Transcreva literalmente, da seleção, o trecho que vai de "Haaretz: Eu não" a "regulamentos, desbastando silenciosamente.".

## Seleção
· · ·

Haaretz: Eu não acho que foi uma piada. Por que eles deveriam abrir mão de tanto poder voluntariamente? Em nome de quê? Em nome da democracia? E isso não será conseguido através de uma medida grosseira de cancelamento das eleições. Eles simplesmente aprovarão todos os tipos de regulamentos, desbastando silenciosamente.
Isso parece fantástico, e se você tivesse dito isso há quatro anos, as pessoas pensariam que você estava maluco, mas você está certo. Hoje tudo é possível. No momento em que estas “reformas” passarem tal como estão, tudo será possível.

Haaretz: E o que acontecerá então? Que cenários a história nos oferece?

· · ·

## Material extraído
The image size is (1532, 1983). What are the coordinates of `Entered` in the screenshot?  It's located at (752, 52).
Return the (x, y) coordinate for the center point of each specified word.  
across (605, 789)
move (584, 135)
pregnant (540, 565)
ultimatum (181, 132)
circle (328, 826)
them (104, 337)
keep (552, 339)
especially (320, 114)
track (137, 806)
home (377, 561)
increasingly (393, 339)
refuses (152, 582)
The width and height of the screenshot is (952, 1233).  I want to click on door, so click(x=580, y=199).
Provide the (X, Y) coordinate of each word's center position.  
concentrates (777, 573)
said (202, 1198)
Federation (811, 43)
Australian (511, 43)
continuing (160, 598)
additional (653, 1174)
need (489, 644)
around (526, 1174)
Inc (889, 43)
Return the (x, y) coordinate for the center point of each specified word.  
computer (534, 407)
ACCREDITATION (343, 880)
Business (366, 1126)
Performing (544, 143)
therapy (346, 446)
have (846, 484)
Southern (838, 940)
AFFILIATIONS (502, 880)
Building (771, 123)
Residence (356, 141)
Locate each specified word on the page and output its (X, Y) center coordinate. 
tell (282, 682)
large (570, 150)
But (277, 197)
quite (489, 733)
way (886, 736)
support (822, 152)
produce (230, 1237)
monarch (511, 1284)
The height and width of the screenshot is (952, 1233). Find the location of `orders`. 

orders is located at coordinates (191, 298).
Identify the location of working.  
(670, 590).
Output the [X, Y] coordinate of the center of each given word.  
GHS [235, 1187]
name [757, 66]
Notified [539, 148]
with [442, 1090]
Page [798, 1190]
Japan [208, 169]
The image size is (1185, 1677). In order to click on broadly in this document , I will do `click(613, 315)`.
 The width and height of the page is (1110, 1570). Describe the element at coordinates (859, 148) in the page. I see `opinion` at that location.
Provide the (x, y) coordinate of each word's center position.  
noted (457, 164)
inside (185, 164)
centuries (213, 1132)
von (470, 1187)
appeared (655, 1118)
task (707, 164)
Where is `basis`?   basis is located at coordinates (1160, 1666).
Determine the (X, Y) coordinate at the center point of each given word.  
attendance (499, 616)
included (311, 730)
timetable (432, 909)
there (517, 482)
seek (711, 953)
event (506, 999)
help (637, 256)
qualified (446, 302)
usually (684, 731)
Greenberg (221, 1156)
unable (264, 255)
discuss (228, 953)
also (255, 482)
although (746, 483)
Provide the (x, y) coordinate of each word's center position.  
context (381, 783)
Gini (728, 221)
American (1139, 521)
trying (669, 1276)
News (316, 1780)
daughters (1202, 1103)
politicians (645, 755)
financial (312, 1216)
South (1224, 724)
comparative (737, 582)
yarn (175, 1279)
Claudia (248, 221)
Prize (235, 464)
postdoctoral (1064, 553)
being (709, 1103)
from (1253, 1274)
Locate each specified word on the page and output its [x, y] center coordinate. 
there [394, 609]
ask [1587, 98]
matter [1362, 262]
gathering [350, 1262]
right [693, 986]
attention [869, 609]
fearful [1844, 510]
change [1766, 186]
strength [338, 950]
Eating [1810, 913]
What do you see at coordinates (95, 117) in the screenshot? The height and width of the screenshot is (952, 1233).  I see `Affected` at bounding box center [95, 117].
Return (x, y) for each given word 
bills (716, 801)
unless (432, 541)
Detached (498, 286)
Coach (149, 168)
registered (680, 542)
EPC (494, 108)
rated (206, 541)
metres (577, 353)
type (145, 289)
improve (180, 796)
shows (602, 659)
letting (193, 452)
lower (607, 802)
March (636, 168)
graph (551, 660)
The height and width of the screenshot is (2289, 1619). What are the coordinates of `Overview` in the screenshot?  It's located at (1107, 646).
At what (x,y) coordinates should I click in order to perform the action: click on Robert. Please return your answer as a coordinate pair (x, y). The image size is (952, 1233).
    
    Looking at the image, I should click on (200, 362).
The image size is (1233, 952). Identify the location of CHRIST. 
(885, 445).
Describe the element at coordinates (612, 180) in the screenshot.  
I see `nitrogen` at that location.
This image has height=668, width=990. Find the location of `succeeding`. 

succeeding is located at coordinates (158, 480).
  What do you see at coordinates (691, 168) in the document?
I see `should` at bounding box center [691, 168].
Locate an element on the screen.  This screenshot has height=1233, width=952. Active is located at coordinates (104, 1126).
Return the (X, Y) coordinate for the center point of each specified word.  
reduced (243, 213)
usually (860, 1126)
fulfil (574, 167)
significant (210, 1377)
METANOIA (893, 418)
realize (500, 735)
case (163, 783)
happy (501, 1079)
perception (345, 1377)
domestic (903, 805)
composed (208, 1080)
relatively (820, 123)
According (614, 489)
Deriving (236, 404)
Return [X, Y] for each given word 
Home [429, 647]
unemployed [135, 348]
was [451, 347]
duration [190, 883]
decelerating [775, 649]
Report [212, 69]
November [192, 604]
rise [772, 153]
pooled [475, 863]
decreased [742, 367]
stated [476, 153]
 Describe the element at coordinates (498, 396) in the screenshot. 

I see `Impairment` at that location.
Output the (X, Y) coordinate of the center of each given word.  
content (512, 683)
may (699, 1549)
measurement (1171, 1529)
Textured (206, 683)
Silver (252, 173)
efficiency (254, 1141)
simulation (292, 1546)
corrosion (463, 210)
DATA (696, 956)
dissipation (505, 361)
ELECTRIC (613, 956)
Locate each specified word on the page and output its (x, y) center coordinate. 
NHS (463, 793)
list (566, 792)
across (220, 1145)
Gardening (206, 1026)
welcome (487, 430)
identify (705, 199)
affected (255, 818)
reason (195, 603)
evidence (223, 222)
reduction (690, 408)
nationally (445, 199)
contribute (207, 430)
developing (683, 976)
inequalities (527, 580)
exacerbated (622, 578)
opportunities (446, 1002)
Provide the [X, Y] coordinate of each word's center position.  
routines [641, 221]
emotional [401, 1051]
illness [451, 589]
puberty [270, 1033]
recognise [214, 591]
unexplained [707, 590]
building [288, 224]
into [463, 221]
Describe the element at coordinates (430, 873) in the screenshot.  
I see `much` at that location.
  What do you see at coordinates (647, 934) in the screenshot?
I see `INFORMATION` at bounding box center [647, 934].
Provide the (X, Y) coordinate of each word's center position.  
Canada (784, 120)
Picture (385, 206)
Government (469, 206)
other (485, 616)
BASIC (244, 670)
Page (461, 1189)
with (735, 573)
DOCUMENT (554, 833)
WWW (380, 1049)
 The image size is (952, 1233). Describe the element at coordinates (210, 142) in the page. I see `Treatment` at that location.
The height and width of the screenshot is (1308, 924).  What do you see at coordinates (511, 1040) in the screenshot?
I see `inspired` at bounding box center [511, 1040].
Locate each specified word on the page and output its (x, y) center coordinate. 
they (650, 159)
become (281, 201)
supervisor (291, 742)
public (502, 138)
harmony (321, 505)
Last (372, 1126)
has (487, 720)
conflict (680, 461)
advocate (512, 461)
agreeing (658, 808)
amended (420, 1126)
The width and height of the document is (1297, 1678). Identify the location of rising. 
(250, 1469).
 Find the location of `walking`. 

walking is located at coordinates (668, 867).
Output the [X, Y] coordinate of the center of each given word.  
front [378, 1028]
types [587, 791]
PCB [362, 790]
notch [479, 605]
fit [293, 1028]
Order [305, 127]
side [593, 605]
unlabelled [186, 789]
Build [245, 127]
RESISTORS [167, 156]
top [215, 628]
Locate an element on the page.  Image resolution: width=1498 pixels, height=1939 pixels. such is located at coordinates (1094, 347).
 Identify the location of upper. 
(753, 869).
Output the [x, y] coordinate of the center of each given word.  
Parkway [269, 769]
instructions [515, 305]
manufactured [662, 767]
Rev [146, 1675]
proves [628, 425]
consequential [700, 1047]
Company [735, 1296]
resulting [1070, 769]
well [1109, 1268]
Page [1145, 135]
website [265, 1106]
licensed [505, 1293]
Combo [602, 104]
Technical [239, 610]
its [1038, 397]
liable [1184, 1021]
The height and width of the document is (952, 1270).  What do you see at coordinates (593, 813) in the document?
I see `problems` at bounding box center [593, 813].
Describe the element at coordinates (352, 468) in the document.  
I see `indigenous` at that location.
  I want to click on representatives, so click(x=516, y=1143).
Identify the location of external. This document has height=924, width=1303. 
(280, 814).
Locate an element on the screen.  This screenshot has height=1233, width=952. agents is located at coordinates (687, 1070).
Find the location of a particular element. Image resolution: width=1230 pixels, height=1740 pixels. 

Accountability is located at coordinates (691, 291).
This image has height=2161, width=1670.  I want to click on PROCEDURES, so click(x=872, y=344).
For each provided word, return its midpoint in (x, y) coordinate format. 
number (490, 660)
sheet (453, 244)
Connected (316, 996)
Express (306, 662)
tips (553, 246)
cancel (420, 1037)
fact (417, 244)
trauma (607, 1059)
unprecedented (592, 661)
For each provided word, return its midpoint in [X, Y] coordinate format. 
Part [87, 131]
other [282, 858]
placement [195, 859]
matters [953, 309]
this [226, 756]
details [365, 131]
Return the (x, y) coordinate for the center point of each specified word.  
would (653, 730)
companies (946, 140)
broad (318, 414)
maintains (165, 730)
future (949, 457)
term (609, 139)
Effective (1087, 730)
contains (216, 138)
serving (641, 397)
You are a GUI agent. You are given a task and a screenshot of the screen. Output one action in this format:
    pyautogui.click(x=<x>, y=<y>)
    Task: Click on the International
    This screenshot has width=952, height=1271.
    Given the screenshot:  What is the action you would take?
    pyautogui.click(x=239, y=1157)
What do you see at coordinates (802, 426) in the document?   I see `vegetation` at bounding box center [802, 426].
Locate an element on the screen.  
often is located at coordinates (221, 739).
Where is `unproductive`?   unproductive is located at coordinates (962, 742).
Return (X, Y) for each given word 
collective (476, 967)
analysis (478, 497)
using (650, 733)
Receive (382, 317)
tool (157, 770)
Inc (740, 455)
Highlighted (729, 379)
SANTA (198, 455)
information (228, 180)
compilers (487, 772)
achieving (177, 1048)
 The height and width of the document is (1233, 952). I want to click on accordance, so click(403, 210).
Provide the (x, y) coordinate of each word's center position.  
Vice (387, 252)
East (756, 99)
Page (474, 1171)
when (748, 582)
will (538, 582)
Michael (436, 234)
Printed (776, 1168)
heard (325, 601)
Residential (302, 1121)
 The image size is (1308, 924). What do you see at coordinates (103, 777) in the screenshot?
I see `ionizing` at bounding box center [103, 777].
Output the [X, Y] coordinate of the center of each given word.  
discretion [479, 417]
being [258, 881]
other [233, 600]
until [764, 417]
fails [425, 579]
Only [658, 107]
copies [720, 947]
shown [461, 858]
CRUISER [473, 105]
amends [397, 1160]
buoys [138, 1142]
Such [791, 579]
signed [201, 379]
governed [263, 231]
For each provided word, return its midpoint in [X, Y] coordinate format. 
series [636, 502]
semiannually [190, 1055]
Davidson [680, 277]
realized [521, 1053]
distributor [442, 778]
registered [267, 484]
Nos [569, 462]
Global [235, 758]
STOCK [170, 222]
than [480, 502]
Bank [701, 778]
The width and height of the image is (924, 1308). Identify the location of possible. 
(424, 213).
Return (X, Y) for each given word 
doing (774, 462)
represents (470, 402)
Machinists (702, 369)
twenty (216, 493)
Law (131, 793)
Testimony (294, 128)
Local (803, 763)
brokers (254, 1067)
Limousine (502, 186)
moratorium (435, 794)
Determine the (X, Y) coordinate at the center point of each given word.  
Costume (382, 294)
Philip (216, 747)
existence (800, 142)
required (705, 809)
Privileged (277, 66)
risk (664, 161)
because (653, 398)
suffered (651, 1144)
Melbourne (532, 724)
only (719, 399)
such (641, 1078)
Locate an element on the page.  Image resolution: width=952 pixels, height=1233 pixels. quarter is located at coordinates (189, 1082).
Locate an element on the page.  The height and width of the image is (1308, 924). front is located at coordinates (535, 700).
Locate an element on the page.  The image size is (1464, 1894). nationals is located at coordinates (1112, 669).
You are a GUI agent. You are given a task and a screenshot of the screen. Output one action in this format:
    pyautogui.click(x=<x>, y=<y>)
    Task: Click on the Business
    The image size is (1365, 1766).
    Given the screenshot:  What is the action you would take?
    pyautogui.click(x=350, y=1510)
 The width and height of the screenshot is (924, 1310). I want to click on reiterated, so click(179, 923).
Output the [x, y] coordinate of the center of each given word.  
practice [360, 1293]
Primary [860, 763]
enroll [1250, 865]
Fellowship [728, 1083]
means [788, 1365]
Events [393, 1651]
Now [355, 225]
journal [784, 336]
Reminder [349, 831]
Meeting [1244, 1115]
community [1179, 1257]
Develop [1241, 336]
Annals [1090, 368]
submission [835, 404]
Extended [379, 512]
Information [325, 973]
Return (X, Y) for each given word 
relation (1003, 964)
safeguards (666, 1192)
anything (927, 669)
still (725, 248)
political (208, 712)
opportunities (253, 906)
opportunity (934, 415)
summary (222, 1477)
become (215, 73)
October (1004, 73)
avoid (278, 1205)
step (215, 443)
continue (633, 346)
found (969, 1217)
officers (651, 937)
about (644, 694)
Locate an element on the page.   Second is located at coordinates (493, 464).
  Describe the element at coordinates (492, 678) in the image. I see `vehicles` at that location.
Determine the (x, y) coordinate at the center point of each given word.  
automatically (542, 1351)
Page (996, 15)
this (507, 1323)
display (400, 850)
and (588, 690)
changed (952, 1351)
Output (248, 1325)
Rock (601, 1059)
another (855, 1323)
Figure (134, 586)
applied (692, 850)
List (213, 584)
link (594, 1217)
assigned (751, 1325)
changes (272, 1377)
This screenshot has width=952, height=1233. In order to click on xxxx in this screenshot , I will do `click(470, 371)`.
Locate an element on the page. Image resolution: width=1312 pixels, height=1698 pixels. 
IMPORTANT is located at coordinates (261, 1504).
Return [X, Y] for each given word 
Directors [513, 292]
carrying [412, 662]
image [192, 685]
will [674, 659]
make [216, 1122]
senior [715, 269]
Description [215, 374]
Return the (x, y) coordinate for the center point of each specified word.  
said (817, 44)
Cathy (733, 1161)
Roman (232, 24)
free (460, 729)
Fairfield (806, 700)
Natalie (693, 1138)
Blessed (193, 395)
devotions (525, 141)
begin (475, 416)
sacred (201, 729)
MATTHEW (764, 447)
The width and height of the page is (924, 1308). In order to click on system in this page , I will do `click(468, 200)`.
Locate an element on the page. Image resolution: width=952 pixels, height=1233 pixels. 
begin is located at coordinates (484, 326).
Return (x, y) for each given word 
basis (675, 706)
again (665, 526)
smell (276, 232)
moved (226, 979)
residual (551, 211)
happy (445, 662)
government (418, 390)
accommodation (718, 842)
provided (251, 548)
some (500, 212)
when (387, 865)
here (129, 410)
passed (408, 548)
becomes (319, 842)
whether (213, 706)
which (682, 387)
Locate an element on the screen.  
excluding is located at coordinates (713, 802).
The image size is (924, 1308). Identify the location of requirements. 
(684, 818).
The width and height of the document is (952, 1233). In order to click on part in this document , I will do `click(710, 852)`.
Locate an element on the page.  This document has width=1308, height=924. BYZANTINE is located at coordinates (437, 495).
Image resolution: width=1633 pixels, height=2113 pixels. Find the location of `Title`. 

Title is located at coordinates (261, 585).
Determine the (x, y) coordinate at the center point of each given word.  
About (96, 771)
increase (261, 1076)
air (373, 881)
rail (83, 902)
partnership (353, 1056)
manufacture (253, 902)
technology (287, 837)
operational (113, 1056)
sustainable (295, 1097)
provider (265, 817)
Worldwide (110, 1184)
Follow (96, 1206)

· · ·

## Exercício concluído
Haaretz: Eu não acho que foi uma piada. Por que eles deveriam abrir mão de tanto poder voluntariamente? Em nome de quê? Em nome da democracia? E isso não será conseguido através de uma medida grosseira de cancelamento das eleições. Eles simplesmente aprovarão todos os tipos de regulamentos, desbastando silenciosamente.